Extracted records
Content starts
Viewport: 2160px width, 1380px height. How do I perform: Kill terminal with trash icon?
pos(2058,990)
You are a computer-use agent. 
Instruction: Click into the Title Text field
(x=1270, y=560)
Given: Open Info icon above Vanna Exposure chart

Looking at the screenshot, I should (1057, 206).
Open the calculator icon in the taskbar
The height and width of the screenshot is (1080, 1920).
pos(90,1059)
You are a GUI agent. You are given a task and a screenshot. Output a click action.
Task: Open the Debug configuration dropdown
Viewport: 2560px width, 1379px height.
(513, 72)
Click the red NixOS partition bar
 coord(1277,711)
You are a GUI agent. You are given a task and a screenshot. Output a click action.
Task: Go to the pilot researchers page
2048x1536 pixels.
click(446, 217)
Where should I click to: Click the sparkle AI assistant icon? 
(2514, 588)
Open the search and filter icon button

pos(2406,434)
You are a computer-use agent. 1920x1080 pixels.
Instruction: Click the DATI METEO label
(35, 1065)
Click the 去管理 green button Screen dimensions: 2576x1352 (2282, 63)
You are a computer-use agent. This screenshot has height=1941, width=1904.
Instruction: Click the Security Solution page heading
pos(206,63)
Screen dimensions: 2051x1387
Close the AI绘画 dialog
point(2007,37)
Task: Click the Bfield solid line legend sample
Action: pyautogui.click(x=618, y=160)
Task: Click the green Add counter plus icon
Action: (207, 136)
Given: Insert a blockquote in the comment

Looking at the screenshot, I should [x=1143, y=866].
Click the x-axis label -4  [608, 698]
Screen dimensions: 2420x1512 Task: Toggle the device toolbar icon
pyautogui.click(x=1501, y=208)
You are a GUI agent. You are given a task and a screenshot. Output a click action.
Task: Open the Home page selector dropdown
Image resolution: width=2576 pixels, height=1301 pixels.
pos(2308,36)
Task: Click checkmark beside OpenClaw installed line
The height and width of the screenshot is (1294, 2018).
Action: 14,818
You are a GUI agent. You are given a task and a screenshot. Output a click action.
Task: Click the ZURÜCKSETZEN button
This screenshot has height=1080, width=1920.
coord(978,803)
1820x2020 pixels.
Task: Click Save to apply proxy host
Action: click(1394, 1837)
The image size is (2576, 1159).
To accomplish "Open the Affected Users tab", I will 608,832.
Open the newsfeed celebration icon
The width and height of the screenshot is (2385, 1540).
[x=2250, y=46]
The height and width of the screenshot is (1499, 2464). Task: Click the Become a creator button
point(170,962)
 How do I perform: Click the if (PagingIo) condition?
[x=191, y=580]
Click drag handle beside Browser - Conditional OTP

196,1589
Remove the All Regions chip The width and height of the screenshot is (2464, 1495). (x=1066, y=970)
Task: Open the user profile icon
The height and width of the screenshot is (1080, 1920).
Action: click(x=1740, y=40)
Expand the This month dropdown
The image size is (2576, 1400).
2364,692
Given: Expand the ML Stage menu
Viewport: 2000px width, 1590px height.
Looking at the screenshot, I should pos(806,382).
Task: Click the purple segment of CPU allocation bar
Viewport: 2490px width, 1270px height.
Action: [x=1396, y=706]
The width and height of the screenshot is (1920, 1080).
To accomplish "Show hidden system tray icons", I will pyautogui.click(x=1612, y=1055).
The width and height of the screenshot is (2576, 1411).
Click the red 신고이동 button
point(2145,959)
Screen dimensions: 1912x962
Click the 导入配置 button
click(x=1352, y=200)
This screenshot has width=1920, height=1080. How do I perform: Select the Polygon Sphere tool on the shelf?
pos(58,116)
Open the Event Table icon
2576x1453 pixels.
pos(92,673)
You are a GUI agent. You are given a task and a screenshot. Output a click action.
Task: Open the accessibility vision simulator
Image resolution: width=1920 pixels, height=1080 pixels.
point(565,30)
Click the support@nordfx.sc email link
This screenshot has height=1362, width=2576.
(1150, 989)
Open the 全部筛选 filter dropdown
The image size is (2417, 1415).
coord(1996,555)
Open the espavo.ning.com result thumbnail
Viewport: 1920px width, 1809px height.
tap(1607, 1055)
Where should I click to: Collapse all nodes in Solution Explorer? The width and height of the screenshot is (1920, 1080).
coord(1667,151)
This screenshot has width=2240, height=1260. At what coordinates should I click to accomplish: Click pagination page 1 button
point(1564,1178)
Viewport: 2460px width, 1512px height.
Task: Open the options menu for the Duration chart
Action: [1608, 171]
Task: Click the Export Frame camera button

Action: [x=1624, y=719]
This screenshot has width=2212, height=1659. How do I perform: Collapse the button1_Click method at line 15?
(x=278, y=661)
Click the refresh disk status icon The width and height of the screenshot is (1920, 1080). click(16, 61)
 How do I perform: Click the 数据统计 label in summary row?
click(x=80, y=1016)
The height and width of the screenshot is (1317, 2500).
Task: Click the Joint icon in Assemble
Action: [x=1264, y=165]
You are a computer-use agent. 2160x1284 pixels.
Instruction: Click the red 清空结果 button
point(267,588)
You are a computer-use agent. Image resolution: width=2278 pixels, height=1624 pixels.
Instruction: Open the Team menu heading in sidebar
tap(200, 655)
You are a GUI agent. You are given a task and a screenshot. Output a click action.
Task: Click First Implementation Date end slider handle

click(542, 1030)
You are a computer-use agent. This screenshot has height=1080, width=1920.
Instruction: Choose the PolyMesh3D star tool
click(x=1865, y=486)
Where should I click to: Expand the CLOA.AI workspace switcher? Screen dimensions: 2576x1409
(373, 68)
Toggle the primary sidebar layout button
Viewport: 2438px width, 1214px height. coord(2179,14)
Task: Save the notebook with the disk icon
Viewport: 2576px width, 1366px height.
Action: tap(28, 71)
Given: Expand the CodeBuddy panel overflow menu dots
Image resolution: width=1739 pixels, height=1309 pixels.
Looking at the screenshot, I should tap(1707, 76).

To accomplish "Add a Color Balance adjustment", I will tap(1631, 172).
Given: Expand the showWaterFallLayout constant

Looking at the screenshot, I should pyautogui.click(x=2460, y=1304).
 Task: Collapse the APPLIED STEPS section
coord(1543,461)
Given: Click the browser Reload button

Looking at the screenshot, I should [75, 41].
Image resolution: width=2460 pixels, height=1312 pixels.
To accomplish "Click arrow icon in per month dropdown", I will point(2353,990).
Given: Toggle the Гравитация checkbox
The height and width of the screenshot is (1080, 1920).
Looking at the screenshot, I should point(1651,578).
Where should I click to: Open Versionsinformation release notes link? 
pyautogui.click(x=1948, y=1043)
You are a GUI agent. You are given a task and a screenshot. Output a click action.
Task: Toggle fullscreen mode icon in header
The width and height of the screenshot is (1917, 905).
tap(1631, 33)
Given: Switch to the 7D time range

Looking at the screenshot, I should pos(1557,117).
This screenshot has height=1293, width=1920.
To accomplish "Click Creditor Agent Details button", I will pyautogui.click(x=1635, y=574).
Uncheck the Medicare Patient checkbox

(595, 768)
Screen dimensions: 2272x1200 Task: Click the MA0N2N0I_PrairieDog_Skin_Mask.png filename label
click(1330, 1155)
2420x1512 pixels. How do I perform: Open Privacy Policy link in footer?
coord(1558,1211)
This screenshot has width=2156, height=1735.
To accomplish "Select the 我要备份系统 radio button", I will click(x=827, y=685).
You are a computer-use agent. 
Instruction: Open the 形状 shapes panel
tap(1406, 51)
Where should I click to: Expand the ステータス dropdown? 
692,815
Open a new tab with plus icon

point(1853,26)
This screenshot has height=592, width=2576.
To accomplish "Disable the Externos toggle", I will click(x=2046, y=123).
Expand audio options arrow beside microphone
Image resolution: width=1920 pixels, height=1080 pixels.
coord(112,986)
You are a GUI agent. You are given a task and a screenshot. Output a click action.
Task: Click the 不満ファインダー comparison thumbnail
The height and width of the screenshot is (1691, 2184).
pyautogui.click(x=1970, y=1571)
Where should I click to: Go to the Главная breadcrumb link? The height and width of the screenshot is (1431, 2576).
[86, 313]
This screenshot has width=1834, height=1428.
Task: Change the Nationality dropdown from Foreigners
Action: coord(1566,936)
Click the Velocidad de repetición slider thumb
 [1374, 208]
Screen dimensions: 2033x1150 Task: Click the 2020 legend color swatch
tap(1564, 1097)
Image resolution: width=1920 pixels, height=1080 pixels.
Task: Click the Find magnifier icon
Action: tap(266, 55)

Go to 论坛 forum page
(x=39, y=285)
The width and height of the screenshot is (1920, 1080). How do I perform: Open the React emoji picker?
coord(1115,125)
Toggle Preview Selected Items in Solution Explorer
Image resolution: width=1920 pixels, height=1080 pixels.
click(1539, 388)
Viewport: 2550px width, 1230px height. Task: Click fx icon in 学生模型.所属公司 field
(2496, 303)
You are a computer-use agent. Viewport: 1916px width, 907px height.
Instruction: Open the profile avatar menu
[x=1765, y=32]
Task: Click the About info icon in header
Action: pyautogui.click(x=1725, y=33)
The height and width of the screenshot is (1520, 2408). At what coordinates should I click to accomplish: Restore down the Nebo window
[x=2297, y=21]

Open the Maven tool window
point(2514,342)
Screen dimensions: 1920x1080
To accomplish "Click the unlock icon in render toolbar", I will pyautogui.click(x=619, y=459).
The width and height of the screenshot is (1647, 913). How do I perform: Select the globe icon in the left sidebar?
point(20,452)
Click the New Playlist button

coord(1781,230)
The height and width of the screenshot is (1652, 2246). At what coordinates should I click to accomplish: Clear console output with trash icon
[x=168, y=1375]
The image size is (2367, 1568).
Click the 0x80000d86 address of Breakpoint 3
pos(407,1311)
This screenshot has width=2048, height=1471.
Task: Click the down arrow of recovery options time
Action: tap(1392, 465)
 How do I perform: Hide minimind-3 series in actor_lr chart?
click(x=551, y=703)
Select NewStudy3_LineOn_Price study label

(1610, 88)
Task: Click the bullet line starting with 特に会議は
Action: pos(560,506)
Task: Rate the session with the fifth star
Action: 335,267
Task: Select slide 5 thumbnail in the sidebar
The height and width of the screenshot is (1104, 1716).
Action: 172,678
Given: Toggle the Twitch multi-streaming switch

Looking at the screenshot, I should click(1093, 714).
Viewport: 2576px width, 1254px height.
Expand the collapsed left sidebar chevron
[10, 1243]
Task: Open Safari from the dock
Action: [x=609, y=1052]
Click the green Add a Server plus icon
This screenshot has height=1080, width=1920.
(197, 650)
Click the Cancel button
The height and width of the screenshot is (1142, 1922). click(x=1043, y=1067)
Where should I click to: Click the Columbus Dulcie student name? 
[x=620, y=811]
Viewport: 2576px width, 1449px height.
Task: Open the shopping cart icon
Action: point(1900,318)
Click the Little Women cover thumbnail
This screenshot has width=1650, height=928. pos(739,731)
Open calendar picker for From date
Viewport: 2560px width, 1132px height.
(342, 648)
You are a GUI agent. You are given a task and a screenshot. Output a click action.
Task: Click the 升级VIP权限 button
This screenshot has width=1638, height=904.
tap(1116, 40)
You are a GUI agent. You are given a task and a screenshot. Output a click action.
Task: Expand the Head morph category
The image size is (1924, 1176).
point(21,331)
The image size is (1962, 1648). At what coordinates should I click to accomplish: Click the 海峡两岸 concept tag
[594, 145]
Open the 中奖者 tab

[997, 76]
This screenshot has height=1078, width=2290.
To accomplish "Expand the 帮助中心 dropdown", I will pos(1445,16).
Content ends
__Exercise prompt__
Write out a verbatim copy of the data, beginning with its first line and ending with the line that contains "Task: Click checkmark".

__Task output__
Viewport: 2160px width, 1380px height. How do I perform: Kill terminal with trash icon?
pos(2058,990)
You are a computer-use agent. 
Instruction: Click into the Title Text field
(x=1270, y=560)
Given: Open Info icon above Vanna Exposure chart

Looking at the screenshot, I should (1057, 206).
Open the calculator icon in the taskbar
The height and width of the screenshot is (1080, 1920).
pos(90,1059)
You are a GUI agent. You are given a task and a screenshot. Output a click action.
Task: Open the Debug configuration dropdown
Viewport: 2560px width, 1379px height.
(513, 72)
Click the red NixOS partition bar
 coord(1277,711)
You are a GUI agent. You are given a task and a screenshot. Output a click action.
Task: Go to the pilot researchers page
2048x1536 pixels.
click(446, 217)
Where should I click to: Click the sparkle AI assistant icon? 
(2514, 588)
Open the search and filter icon button

pos(2406,434)
You are a computer-use agent. 1920x1080 pixels.
Instruction: Click the DATI METEO label
(35, 1065)
Click the 去管理 green button Screen dimensions: 2576x1352 (2282, 63)
You are a computer-use agent. This screenshot has height=1941, width=1904.
Instruction: Click the Security Solution page heading
pos(206,63)
Screen dimensions: 2051x1387
Close the AI绘画 dialog
point(2007,37)
Task: Click the Bfield solid line legend sample
Action: pyautogui.click(x=618, y=160)
Task: Click the green Add counter plus icon
Action: (207, 136)
Given: Insert a blockquote in the comment

Looking at the screenshot, I should [x=1143, y=866].
Click the x-axis label -4  [608, 698]
Screen dimensions: 2420x1512 Task: Toggle the device toolbar icon
pyautogui.click(x=1501, y=208)
You are a GUI agent. You are given a task and a screenshot. Output a click action.
Task: Open the Home page selector dropdown
Image resolution: width=2576 pixels, height=1301 pixels.
pos(2308,36)
Task: Click checkmark beside OpenClaw installed line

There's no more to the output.